Showing posts with label Travel Photos. Show all posts
Showing posts with label Travel Photos. Show all posts

Thursday, December 02, 2010

An Emerging Voice tours Europe

Graduate life at Syracuse does not really give one much time to breathe or blog so the last month was a welcome change. I was selected to be an 'Emerging Voices' through an essay competition organized by the Institute of Tropical Medicine (ITM) and got to spend two weeks with them in Antwerp, Belgium attending a workshop on building our research publication and presentation capacities and presenting my essay at the ITM Colloquium. My topic was on language barriers in healthcare settings in India, something I had started writing about on this blog quite a while ago. ITM also organised for us to go to the First Global Symposium on Health Systems Research in Montreux, Switzerland. I was selected to be one of the three Emerging Voices to present our views of the symposium at the closing plenary. We spent hours trying to collate feedback, develop a critique and fit it all into a six minute Pecha Kucha style presentation. The effort paid off when we received the only standing ovation of the symposium the next day, a moment now immortalized on YouTube.



As usual my camera travelled with me although I did not use it much during the actual workshop and symposium days. Most of the shots are from our walks around Antwerp and Sunday trips to Amsterdam and Rochers de Naye.

Wednesday, January 13, 2010

MFC meet at Sevagram



Thanks to my recently accquired Canon EOS DIGITAL REBEL XSi I have been a happy shutterbug this month. Check out my debut photos from the annual meet of the Medico Friend Circle in Sevagram.

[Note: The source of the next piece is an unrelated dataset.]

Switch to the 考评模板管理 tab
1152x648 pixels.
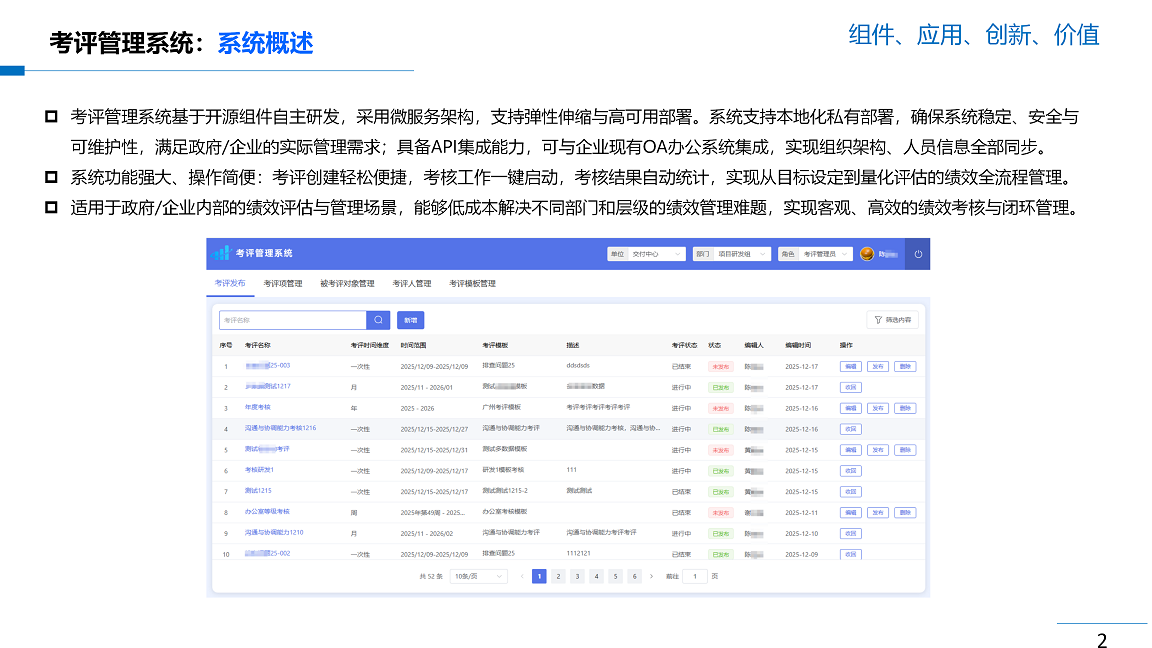tap(474, 283)
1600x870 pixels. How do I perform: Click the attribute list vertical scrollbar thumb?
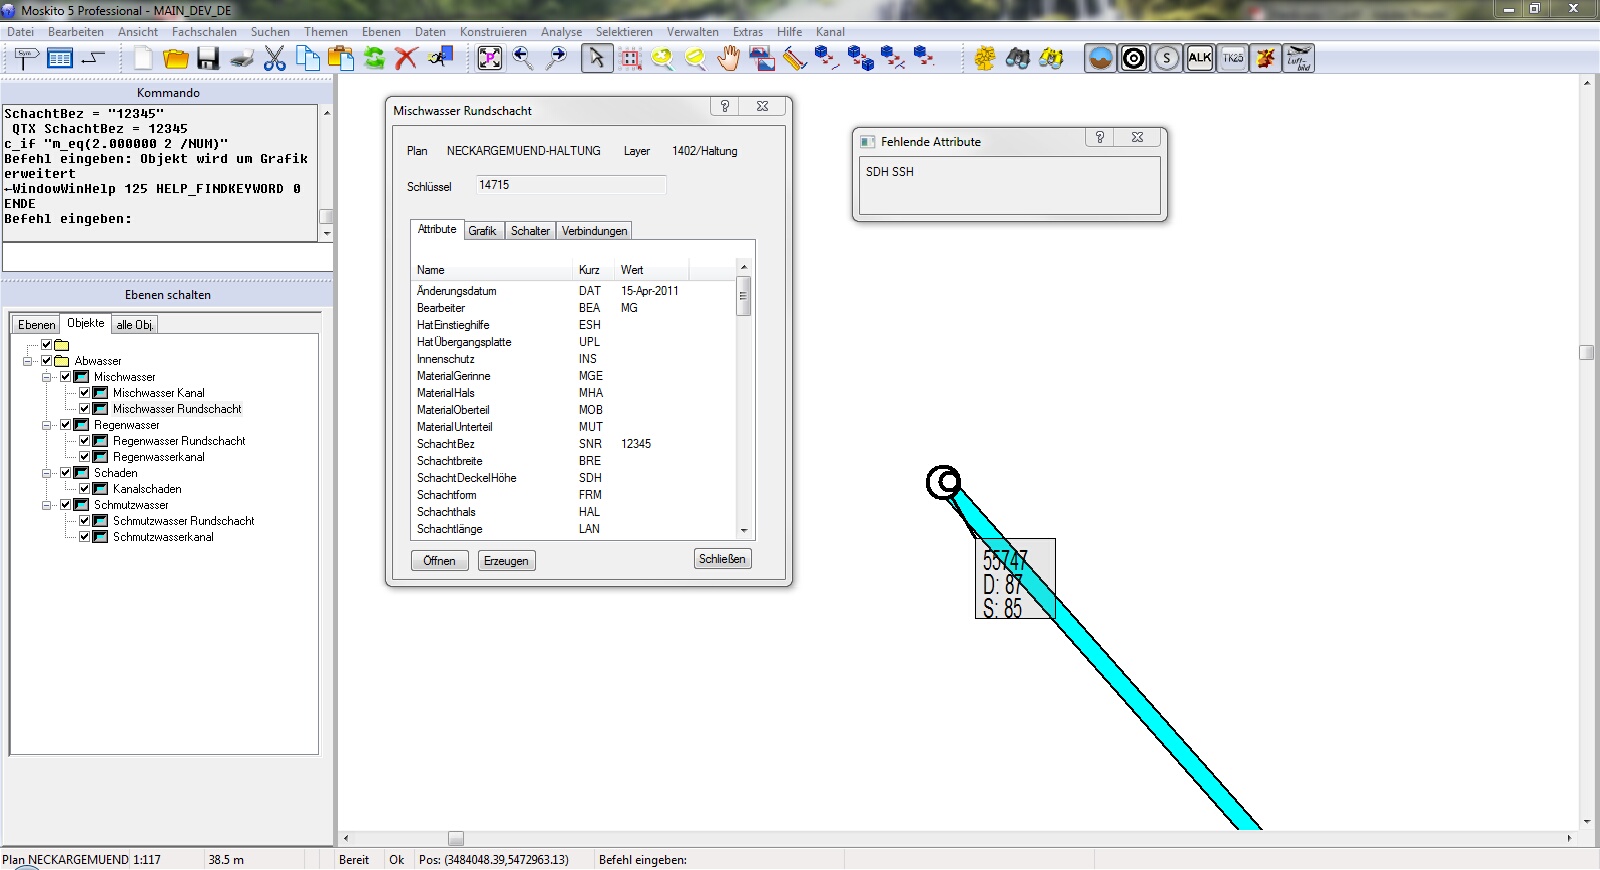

The Medico Friend Circle (MFC) is a group started in the 1970s that has functioned as a sort of 'intellectual critique central' of the health movement in India. Meetings are held twice a year with all members sitting on the floor in a community circle. The content can be frustratingly impractical to the new comer at times, with hardly any actionable points coming out of two days of deliberations. However old-timers will point out that this is exactly what gives MFC its appeal. It is a place where activists and health professionals who spend the rest of the year working with the practical realities of health in India can indulge in two days of networking and free for all intellectual debate on their projects and ideas. Everyone goes home the richer.